WRITTEN INSTRUCTION — Copy out all of the lines below, replacing each "Connections" with "Workspace" and leaving everything else as it is.

:: INPUT ::

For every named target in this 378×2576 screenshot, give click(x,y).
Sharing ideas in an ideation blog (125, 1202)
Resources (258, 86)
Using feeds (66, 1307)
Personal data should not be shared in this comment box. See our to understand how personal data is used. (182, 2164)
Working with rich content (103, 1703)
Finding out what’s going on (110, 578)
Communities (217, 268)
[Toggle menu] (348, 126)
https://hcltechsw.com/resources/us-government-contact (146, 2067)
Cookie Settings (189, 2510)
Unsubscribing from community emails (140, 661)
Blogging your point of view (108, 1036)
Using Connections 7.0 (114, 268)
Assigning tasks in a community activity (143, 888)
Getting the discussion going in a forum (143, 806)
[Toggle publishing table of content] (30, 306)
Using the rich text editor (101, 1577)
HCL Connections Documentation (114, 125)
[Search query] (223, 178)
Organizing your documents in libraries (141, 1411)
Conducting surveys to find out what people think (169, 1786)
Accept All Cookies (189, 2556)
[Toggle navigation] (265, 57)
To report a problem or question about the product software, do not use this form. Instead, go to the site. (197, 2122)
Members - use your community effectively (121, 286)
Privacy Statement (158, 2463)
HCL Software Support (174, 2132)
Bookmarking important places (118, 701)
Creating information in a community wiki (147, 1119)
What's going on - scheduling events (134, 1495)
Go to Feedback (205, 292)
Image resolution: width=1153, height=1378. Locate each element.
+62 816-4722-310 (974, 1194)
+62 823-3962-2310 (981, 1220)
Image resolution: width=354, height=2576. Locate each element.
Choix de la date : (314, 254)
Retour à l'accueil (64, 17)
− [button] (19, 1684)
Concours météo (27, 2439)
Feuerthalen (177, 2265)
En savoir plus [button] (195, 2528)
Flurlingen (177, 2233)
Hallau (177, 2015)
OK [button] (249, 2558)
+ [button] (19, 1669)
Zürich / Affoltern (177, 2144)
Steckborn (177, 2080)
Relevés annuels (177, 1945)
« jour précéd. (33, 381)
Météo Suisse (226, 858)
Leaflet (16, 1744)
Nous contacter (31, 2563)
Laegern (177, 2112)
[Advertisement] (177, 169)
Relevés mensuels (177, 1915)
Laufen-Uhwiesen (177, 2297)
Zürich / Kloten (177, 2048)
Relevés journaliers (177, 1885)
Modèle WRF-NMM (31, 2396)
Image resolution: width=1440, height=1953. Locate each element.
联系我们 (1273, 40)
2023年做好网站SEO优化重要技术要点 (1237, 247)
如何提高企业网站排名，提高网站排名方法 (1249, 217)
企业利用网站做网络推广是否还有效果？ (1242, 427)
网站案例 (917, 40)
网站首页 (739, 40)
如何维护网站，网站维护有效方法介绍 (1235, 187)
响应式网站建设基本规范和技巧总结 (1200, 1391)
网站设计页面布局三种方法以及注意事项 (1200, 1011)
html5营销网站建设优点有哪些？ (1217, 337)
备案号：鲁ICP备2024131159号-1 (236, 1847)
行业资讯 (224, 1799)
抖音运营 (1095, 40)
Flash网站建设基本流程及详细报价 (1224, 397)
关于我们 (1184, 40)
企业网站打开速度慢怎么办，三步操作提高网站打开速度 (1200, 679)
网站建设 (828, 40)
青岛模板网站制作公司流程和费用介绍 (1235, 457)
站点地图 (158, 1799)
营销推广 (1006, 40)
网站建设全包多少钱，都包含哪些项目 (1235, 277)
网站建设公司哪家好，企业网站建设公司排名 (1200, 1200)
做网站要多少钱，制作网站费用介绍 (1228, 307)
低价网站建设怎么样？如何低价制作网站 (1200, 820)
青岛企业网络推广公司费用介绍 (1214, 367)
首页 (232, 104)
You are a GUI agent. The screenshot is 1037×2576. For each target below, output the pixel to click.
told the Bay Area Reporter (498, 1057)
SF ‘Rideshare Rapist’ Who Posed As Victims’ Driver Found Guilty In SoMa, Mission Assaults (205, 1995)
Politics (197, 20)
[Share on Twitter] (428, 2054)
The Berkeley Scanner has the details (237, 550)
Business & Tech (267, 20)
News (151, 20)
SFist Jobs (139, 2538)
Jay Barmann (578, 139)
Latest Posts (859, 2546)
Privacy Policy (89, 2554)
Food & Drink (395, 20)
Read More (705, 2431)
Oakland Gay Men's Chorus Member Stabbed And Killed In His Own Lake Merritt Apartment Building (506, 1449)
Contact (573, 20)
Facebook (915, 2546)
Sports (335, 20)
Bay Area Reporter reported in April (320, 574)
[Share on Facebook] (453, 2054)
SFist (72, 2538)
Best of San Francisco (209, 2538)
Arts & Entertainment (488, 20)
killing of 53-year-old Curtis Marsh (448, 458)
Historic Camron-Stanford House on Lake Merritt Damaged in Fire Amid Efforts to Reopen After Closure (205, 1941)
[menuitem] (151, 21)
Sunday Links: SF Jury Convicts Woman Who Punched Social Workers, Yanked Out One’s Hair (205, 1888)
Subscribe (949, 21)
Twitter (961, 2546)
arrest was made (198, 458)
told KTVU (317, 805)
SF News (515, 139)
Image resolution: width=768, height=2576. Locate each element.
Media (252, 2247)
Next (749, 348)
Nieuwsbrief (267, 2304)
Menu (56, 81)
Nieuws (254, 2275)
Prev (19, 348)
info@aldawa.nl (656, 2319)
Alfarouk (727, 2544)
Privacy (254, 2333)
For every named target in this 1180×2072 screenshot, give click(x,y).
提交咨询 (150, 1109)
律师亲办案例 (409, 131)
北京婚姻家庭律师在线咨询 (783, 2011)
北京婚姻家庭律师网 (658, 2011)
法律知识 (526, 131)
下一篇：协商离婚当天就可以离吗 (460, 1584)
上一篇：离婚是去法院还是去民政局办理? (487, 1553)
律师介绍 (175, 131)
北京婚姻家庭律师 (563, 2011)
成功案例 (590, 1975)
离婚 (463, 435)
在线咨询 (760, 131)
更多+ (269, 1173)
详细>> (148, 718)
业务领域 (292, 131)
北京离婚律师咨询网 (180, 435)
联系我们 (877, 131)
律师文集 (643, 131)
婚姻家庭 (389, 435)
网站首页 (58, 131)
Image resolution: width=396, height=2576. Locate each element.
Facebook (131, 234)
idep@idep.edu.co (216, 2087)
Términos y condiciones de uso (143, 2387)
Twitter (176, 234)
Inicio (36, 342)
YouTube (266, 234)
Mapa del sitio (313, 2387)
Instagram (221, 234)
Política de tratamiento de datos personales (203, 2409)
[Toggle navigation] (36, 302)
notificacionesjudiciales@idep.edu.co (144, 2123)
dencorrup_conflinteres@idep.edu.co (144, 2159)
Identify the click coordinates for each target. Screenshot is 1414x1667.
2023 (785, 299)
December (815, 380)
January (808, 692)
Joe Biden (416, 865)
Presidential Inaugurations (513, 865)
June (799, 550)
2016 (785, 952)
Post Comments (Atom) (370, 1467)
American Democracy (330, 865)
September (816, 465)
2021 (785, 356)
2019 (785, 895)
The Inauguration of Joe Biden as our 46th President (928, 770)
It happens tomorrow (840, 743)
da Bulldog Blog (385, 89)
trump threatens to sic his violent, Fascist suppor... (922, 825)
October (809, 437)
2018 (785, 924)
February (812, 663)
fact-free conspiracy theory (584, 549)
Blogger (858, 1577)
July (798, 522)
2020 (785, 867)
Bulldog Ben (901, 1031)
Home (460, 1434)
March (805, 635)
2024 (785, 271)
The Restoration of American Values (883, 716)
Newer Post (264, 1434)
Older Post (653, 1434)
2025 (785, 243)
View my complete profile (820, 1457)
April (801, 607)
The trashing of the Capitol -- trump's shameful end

:::

OUTPUT FOR THIS TASK —
For every named target in this 378×2576 screenshot, give click(x,y).
Sharing ideas in an ideation blog (125, 1202)
Resources (258, 86)
Using feeds (66, 1307)
Personal data should not be shared in this comment box. See our to understand how personal data is used. (182, 2164)
Working with rich content (103, 1703)
Finding out what’s going on (110, 578)
Communities (217, 268)
[Toggle menu] (348, 126)
https://hcltechsw.com/resources/us-government-contact (146, 2067)
Cookie Settings (189, 2510)
Unsubscribing from community emails (140, 661)
Blogging your point of view (108, 1036)
Using Workspace 7.0 (114, 268)
Assigning tasks in a community activity (143, 888)
Getting the discussion going in a forum (143, 806)
[Toggle publishing table of content] (30, 306)
Using the rich text editor (101, 1577)
HCL Workspace Documentation (114, 125)
[Search query] (223, 178)
Organizing your documents in libraries (141, 1411)
Conducting surveys to find out what people think (169, 1786)
Accept All Cookies (189, 2556)
[Toggle navigation] (265, 57)
To report a problem or question about the product software, do not use this form. Instead, go to the site. (197, 2122)
Members - use your community effectively (121, 286)
Privacy Statement (158, 2463)
HCL Software Support (174, 2132)
Bookmarking important places (118, 701)
Creating information in a community wiki (147, 1119)
What's going on - scheduling events (134, 1495)
Go to Feedback (205, 292)
Image resolution: width=1153, height=1378. Locate each element.
+62 816-4722-310 (974, 1194)
+62 823-3962-2310 (981, 1220)
Image resolution: width=354, height=2576. Locate each element.
Choix de la date : (314, 254)
Retour à l'accueil (64, 17)
− [button] (19, 1684)
Concours météo (27, 2439)
Feuerthalen (177, 2265)
En savoir plus [button] (195, 2528)
Flurlingen (177, 2233)
Hallau (177, 2015)
OK [button] (249, 2558)
+ [button] (19, 1669)
Zürich / Affoltern (177, 2144)
Steckborn (177, 2080)
Relevés annuels (177, 1945)
« jour précéd. (33, 381)
Météo Suisse (226, 858)
Leaflet (16, 1744)
Nous contacter (31, 2563)
Laegern (177, 2112)
[Advertisement] (177, 169)
Relevés mensuels (177, 1915)
Laufen-Uhwiesen (177, 2297)
Zürich / Kloten (177, 2048)
Relevés journaliers (177, 1885)
Modèle WRF-NMM (31, 2396)
Image resolution: width=1440, height=1953. Locate each element.
联系我们 (1273, 40)
2023年做好网站SEO优化重要技术要点 (1237, 247)
如何提高企业网站排名，提高网站排名方法 (1249, 217)
企业利用网站做网络推广是否还有效果？ (1242, 427)
网站案例 (917, 40)
网站首页 (739, 40)
如何维护网站，网站维护有效方法介绍 (1235, 187)
响应式网站建设基本规范和技巧总结 (1200, 1391)
网站设计页面布局三种方法以及注意事项 (1200, 1011)
html5营销网站建设优点有哪些？ (1217, 337)
备案号：鲁ICP备2024131159号-1 (236, 1847)
行业资讯 (224, 1799)
抖音运营 (1095, 40)
Flash网站建设基本流程及详细报价 (1224, 397)
关于我们 (1184, 40)
企业网站打开速度慢怎么办，三步操作提高网站打开速度 (1200, 679)
网站建设 (828, 40)
青岛模板网站制作公司流程和费用介绍 (1235, 457)
站点地图 (158, 1799)
营销推广 (1006, 40)
网站建设全包多少钱，都包含哪些项目 (1235, 277)
网站建设公司哪家好，企业网站建设公司排名 (1200, 1200)
做网站要多少钱，制作网站费用介绍 (1228, 307)
低价网站建设怎么样？如何低价制作网站 (1200, 820)
青岛企业网络推广公司费用介绍 (1214, 367)
首页 (232, 104)
You are a GUI agent. The screenshot is 1037×2576. For each target below, output the pixel to click.
told the Bay Area Reporter (498, 1057)
SF ‘Rideshare Rapist’ Who Posed As Victims’ Driver Found Guilty In SoMa, Mission Assaults (205, 1995)
Politics (197, 20)
[Share on Twitter] (428, 2054)
The Berkeley Scanner has the details (237, 550)
Business & Tech (267, 20)
News (151, 20)
SFist Jobs (139, 2538)
Jay Barmann (578, 139)
Latest Posts (859, 2546)
Privacy Policy (89, 2554)
Food & Drink (395, 20)
Read More (705, 2431)
Oakland Gay Men's Chorus Member Stabbed And Killed In His Own Lake Merritt Apartment Building (506, 1449)
Contact (573, 20)
Facebook (915, 2546)
Sports (335, 20)
Bay Area Reporter reported in April (320, 574)
[Share on Facebook] (453, 2054)
SFist (72, 2538)
Best of San Francisco (209, 2538)
Arts & Entertainment (488, 20)
killing of 53-year-old Curtis Marsh (448, 458)
Historic Camron-Stanford House on Lake Merritt Damaged in Fire Amid Efforts to Reopen After Closure (205, 1941)
[menuitem] (151, 21)
Sunday Links: SF Jury Convicts Woman Who Punched Social Workers, Yanked Out One’s Hair (205, 1888)
Subscribe (949, 21)
Twitter (961, 2546)
arrest was made (198, 458)
told KTVU (317, 805)
SF News (515, 139)
Image resolution: width=768, height=2576. Locate each element.
Media (252, 2247)
Next (749, 348)
Nieuwsbrief (267, 2304)
Menu (56, 81)
Nieuws (254, 2275)
Prev (19, 348)
info@aldawa.nl (656, 2319)
Alfarouk (727, 2544)
Privacy (254, 2333)
For every named target in this 1180×2072 screenshot, give click(x,y).
提交咨询 (150, 1109)
律师亲办案例 (409, 131)
北京婚姻家庭律师在线咨询 (783, 2011)
北京婚姻家庭律师网 (658, 2011)
法律知识 (526, 131)
下一篇：协商离婚当天就可以离吗 (460, 1584)
上一篇：离婚是去法院还是去民政局办理? (487, 1553)
律师介绍 (175, 131)
北京婚姻家庭律师 (563, 2011)
成功案例 (590, 1975)
离婚 (463, 435)
在线咨询 (760, 131)
更多+ (269, 1173)
详细>> (148, 718)
业务领域 (292, 131)
北京离婚律师咨询网 (180, 435)
联系我们 (877, 131)
律师文集 (643, 131)
婚姻家庭 (389, 435)
网站首页 (58, 131)
Image resolution: width=396, height=2576. Locate each element.
Facebook (131, 234)
idep@idep.edu.co (216, 2087)
Términos y condiciones de uso (143, 2387)
Twitter (176, 234)
Inicio (36, 342)
YouTube (266, 234)
Mapa del sitio (313, 2387)
Instagram (221, 234)
Política de tratamiento de datos personales (203, 2409)
[Toggle navigation] (36, 302)
notificacionesjudiciales@idep.edu.co (144, 2123)
dencorrup_conflinteres@idep.edu.co (144, 2159)
Identify the click coordinates for each target. Screenshot is 1414x1667.
2023 (785, 299)
December (815, 380)
January (808, 692)
Joe Biden (416, 865)
Presidential Inaugurations (513, 865)
June (799, 550)
2016 (785, 952)
Post Comments (Atom) (370, 1467)
American Democracy (330, 865)
September (816, 465)
2021 (785, 356)
2019 (785, 895)
The Inauguration of Joe Biden as our 46th President (928, 770)
It happens tomorrow (840, 743)
da Bulldog Blog (385, 89)
trump threatens to sic his violent, Fascist suppor... (922, 825)
October (809, 437)
2018 (785, 924)
February (812, 663)
fact-free conspiracy theory (584, 549)
Blogger (858, 1577)
July (798, 522)
2020 (785, 867)
Bulldog Ben (901, 1031)
Home (460, 1434)
March (805, 635)
2024 (785, 271)
The Restoration of American Values (883, 716)
Newer Post (264, 1434)
Older Post (653, 1434)
2025 (785, 243)
View my complete profile (820, 1457)
April (801, 607)
The trashing of the Capitol -- trump's shameful end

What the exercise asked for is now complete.